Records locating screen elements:
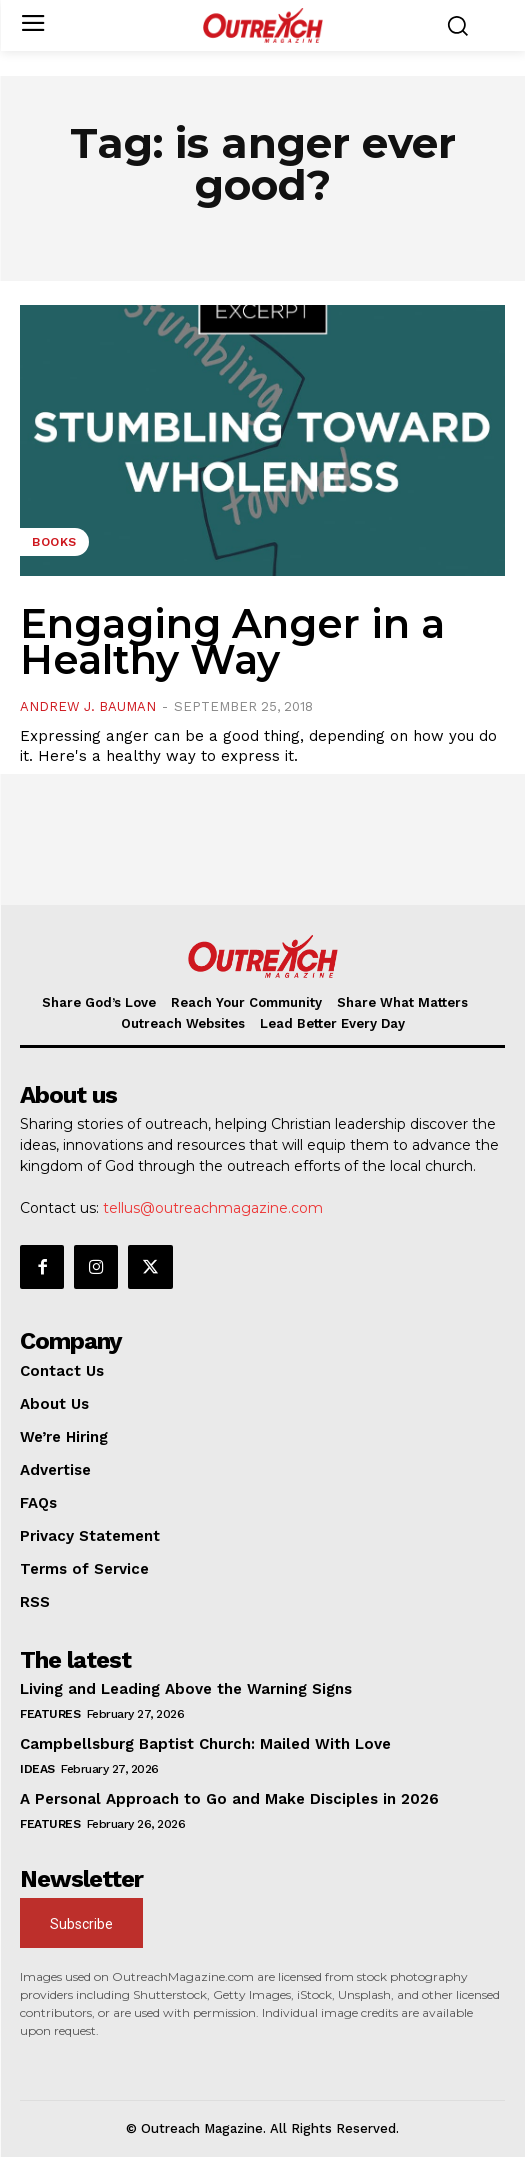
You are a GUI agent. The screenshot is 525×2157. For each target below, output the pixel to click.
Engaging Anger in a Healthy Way (232, 641)
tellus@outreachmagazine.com (213, 1208)
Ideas (37, 1769)
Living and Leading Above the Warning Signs (186, 1689)
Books (54, 542)
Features (50, 1714)
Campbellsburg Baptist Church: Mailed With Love (205, 1744)
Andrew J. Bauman (88, 706)
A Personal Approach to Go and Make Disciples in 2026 (229, 1799)
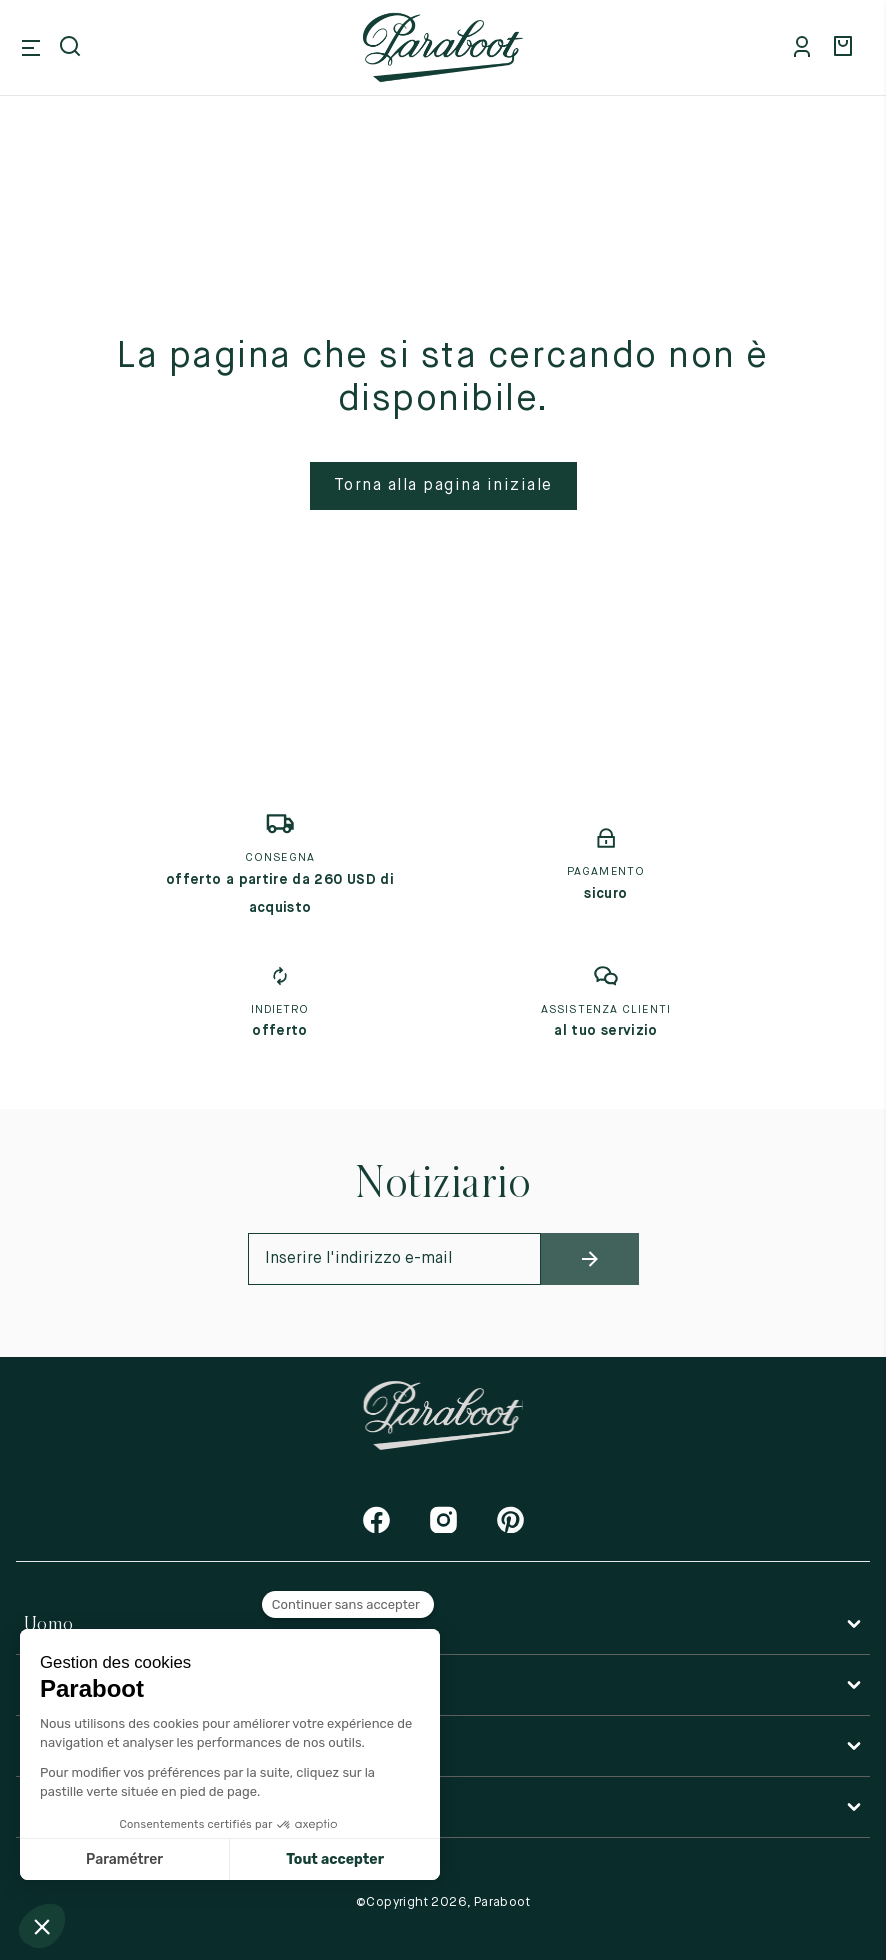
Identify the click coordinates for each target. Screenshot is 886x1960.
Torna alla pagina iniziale (443, 486)
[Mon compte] (806, 48)
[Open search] (72, 48)
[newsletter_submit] (590, 1259)
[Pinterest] (510, 1519)
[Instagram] (443, 1519)
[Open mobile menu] (31, 48)
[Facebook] (376, 1519)
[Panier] (846, 48)
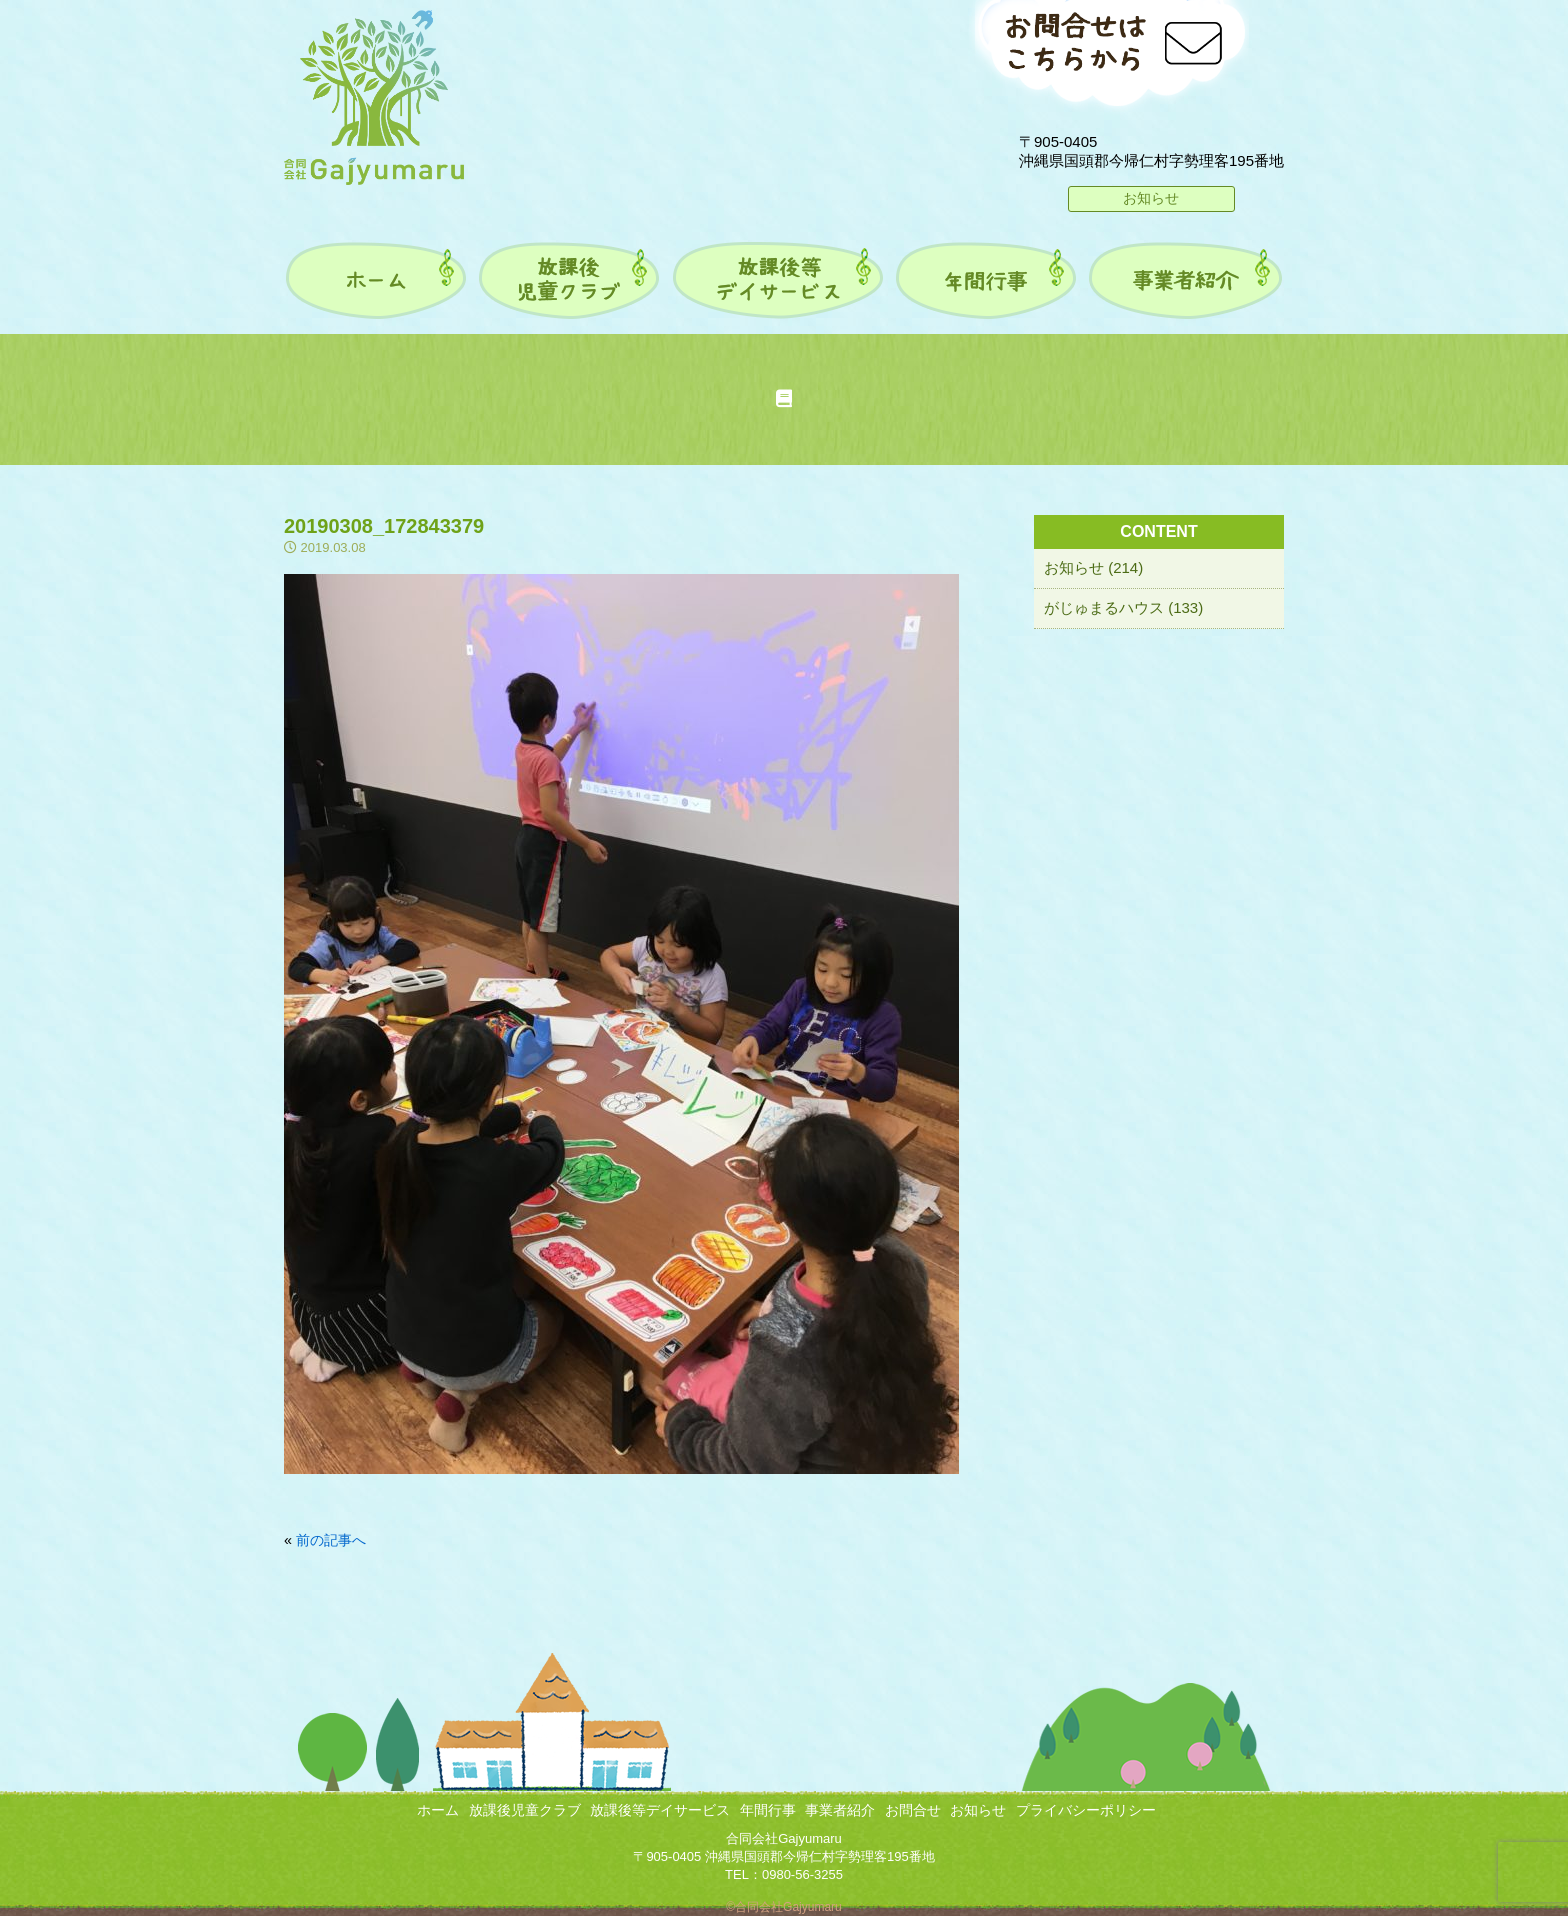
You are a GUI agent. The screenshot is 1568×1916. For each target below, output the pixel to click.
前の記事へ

**What to work on:** Retype every line of the data above exactly as it stands, leaving out the pictures.

**Solution for this task:**
You are a GUI agent. The screenshot is 525×2157. For each target below, output the pixel to click.
Engaging Anger in a Healthy Way (232, 641)
tellus@outreachmagazine.com (213, 1208)
Ideas (37, 1769)
Living and Leading Above the Warning Signs (186, 1689)
Books (54, 542)
Features (50, 1714)
Campbellsburg Baptist Church: Mailed With Love (205, 1744)
Andrew J. Bauman (88, 706)
A Personal Approach to Go and Make Disciples in 2026 (229, 1799)
Identify the click coordinates for each target. Screenshot is 886x1960.
Torna alla pagina iniziale (443, 486)
[Mon compte] (806, 48)
[Open search] (72, 48)
[newsletter_submit] (590, 1259)
[Pinterest] (510, 1519)
[Instagram] (443, 1519)
[Open mobile menu] (31, 48)
[Facebook] (376, 1519)
[Panier] (846, 48)
You are a GUI agent. The screenshot is 1568×1916. For each target below, output the pixel to click.
前の記事へ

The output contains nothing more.